On Feb. 10 CAP UCLA will present Jonah Bokaer, another emerging force in dance, whose latest project, “Rules of the Game” features a collaboration with visual artist Daniel Arsham and recording star/composer Pharrell Williams. The evening will also include CAP UCLA’s third-annual “Movement” event, a free post-show dance party.
“We’re developing a variety of different models for live-performance presentations that enable collaboration across diverse fields of knowledge and organizations,” Edmunds said. “And, we believe our creative frameworks for major productions are having the right effect in strengthening the artist/audience relationship at UCLA.”
Edmunds is also focused on what role technology might play in the evolution and preservation of dance. Motion Bank developers visited campus in fall 2015 for its fifth Creative Coding Lab, bringing together dance artists, coders and designers in a week-long exploratory environment.

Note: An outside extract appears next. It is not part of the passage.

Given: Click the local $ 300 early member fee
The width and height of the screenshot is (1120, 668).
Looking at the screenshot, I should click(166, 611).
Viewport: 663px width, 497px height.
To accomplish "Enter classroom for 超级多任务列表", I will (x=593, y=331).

This marked the beginning of another ongoing CAP UCLA project, called CODA. Supported by a grant from the Surdna Foundation, CODA features a collection of artists and scientists who are examining the role that live performance may play in empathy, memory function and cultural transmission.
Participants include Edmunds, Sam Miller, a New York-based entrepreneur responsible for the creation of such national initiatives as the National Dance project, Kyle Abraham, Denise Cai, from the UCLA Silvalab, Hakwan Lau, UCLA associate professor of psychology, Casey Reas, UCLA professor of design media arts, and Brooklyn-based artist Okwui Okpokwasili, and local artist Jennie Liu (Grand Lady Dance House) among others.
“We’re looking at, and creating a research practice around how dancers and their spatial awareness, muscle and cellular memory, and mirror neurons are connected to empathy and creativity in the brain, and what that means to live-performance audiences” Edmunds said. “It’s all pretty heady stuff, but even this far into the initiative we have many reasons to be encouraged.”
Also participating in the CODA project is Ann Carlson, who Edmunds brought to UCLA last year in collaboration with the World Arts and Cultures/Dance department. Carlson spent a year on campus, “collecting” the gestures of students and employees. She turned that into “The Symphonic Body UCLA,” a performance built from those gestures. As part of CODA, CAP UCLA plans to survey participants about the project’s lasting impact.
Funding is never guaranteed in the arts, and future grants from large entities like Mellon are far from secure, Edmunds noted. She embraces her role as a coalition builder among local arts presenters and advocates on behalf of artists because, as she says they are constantly asking the important question, “Where to from here? Or, what is the best way forward?”
“And the question for us, is exactly the same,” she said. “By asking it, we’re involved in an ongoing effort to partner with living performance-makers and audiences in order to sustain high levels of creativity and the creation of public memory. It’s not just about ticket sales and the market — it’s about heritage, and the vital role of artists in our lives now and into the future.”